TASK INSTRUCTIONS
1. From the post below about @mention notifications, extract the passage starting at "I recently got" and ending at "a different Jeff.".
2. Answer these questions using the post below about @mention notifications.
(a) At what time was the other Jeff's comment posted?
(b) How many seconds later was the edit made?
(c) According to the quoted FAQ, which characters should not be removed from names during matching?
3. Continue the post below about @mention notifications, starting right after its last sentence.

PASSAGE SHOWN
+-------+
9

I recently got a notification in my global inbox for this comment supposedly directed at me:

notification screenshot

I did not comment on this post, but I did edit it, so I understand from this excellent answer why I would receive a notification if there were no other Jeff involved in this.

But looking at the thread clearly shows this comment was directed at another comment from a different Jeff.

Jeff profile card

comment thread screenshot

Why was JeffPuckettII targeted for notification instead of Jeff? It's obvious there was a pattern match, but why was that partial match preferred over an exact match? Is it possible that we were both notified?

2 Answers 2

14

To quote two specific bullet points from the "How do the names get matched?" section of the FAQ you linked:

  • Matching is performed in reverse chronological order, so if five people named John are participating, @john will match the most recent John. (Use the next rule to differentiate.)

  • Spaces are removed from the display names for matching purposes. So to match Peter Smith you may use @pet, @peter, @peters, or @petersmith. The last two are useful if Peter Jones is also participating, who can then be distinguished using @peterj. However, no spaces are allowed in the @name itself. Like to notify P Smith, one must use @psm or @psmith. (Here @P Smith would be handled as just @P, which is too short.) Single quotes, dots, dashes and underscores should not be removed.

So Jeff's comment was posted at 22:17:43, then your edit was made 14 seconds later at 22:17:57. Since the other Jeff has no other identifying characters after his name like you do, it was technically impossible for him to be pinged at this point, since there is nothing that you can add to the name in order to direct the comment at him and bypass the rules above. Since you are the most recent Jeff that is eligible to be pinged, a ping to @Jeff would ping you, until the other Jeff posted another comment making him the most recent Jeff again.
+-------+
SOURCE MATERIAL
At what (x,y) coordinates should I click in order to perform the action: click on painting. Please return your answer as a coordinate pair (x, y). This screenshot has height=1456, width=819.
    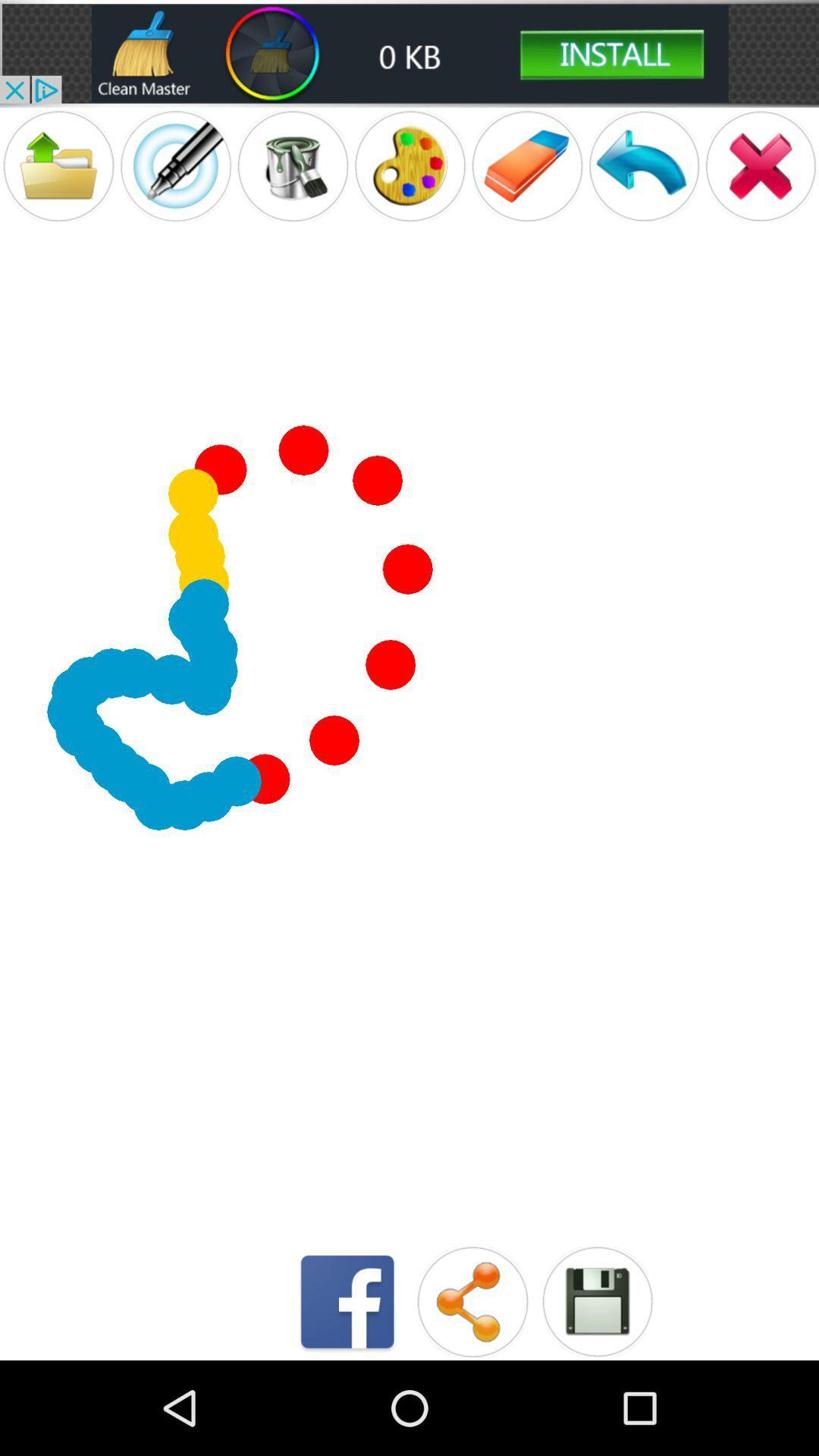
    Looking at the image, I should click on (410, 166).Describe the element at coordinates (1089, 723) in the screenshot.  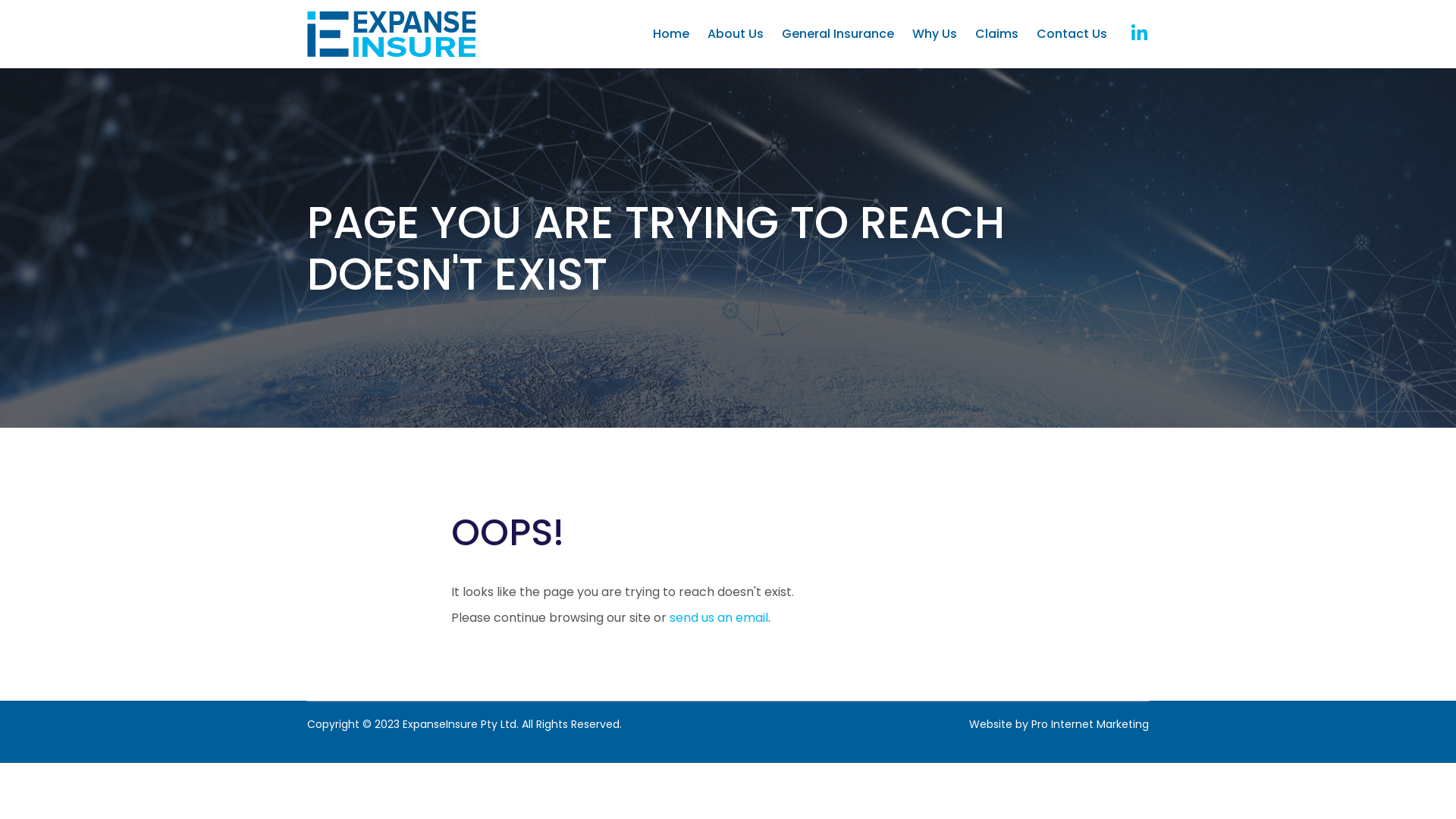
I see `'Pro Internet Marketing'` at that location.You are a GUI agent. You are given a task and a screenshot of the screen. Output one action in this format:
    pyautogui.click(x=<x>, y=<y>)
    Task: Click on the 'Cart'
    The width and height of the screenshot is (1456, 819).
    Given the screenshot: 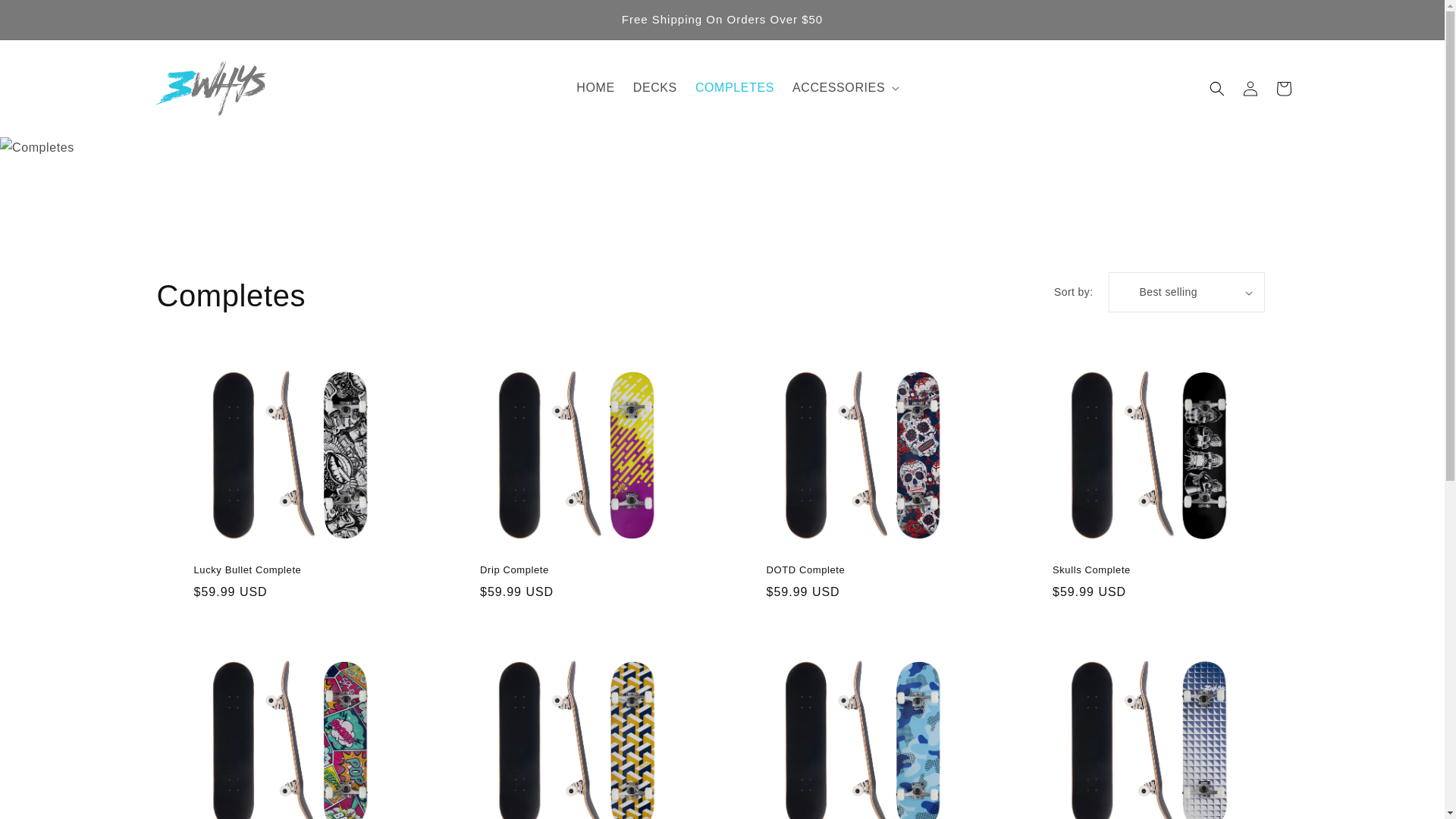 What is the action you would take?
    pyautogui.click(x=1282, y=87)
+-------+
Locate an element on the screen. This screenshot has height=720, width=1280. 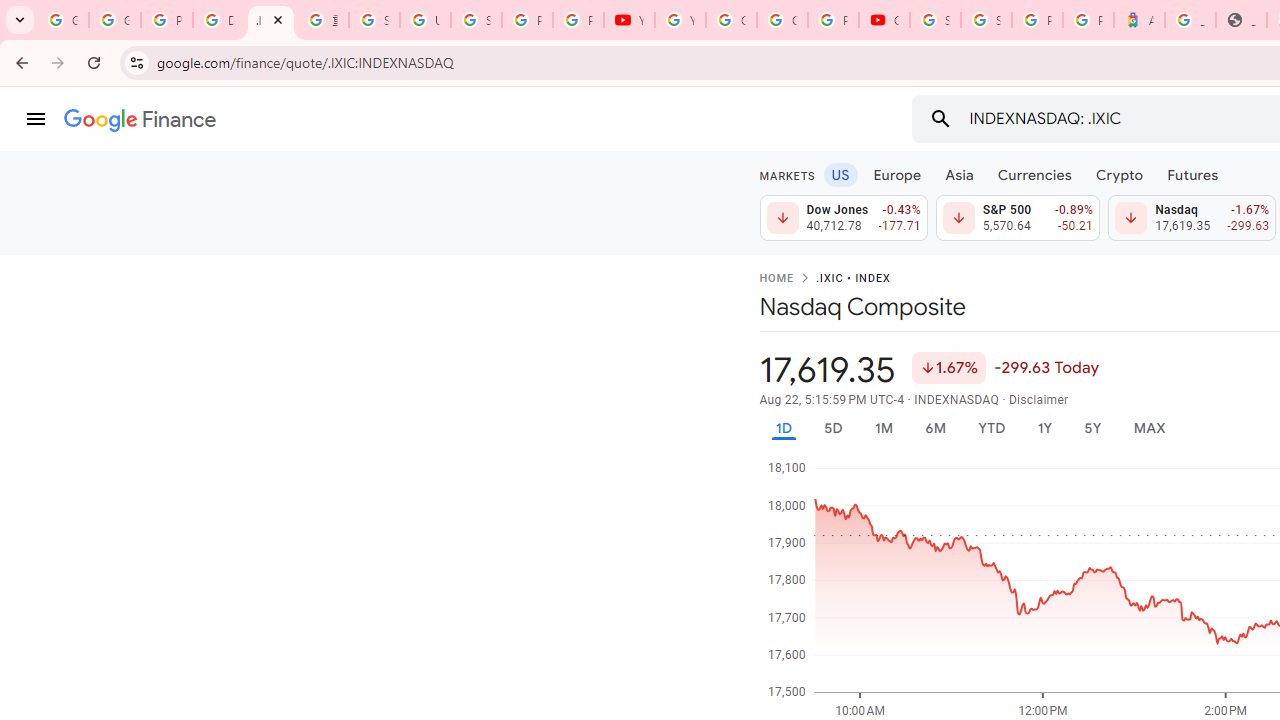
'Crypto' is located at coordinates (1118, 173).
+-------+
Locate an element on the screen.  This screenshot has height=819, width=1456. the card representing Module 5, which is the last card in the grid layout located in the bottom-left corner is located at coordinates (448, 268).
+-------+
SOLVED TASKS
1.
I recently got a notification in my global inbox for this comment supposedly directed at me:

notification screenshot

I did not comment on this post, but I did edit it, so I understand from this excellent answer why I would receive a notification if there were no other Jeff involved in this.

But looking at the thread clearly shows this comment was directed at another comment from a different Jeff.

2.
(a) 22:17:43
(b) 14 seconds
(c) Single quotes, dots, dashes and underscores

3.
The pinging rules on the main site are different from those in chat, and it is not possible to ping more than one person in a comment like it is in a chat message.

2
  • I swapped out the bug tag for support. But I've been thinking about "it was technically impossible for him to be pinged at this point", and I was wondering, is this a bug? Even though you excellently explained why a certain behavior is elicited, does that necessarily mean it's not a bug? Or should this simply prompt a new feature-request to prefer exact matches over first found pattern match? Jun 12, 2016 at 20:49
  • 1
    @JeffPuckettII Not particularly. It mostly just becomes an argument of which Jeff should be pinged. If it were the other way around, then you just end up with users who complain that they didn't realize there was another Jeff there and that they wanted the ping to go to you. It also cannot possibly be solved in a case where there are two users with the display name "Jeff" and it's not possible to disambiguate between them with text.
    – animuson StaffMod
    Jun 13, 2016 at 15:34
6

By design, if some commenter uses the @name (or its beginning, starting from three chars) which do have more than one user who participated in the post history (edited / commented), the one, whose action has happened later is notified. You have edited the post 14 seconds later than the other Jeff commented, so you actually hijacked his notification.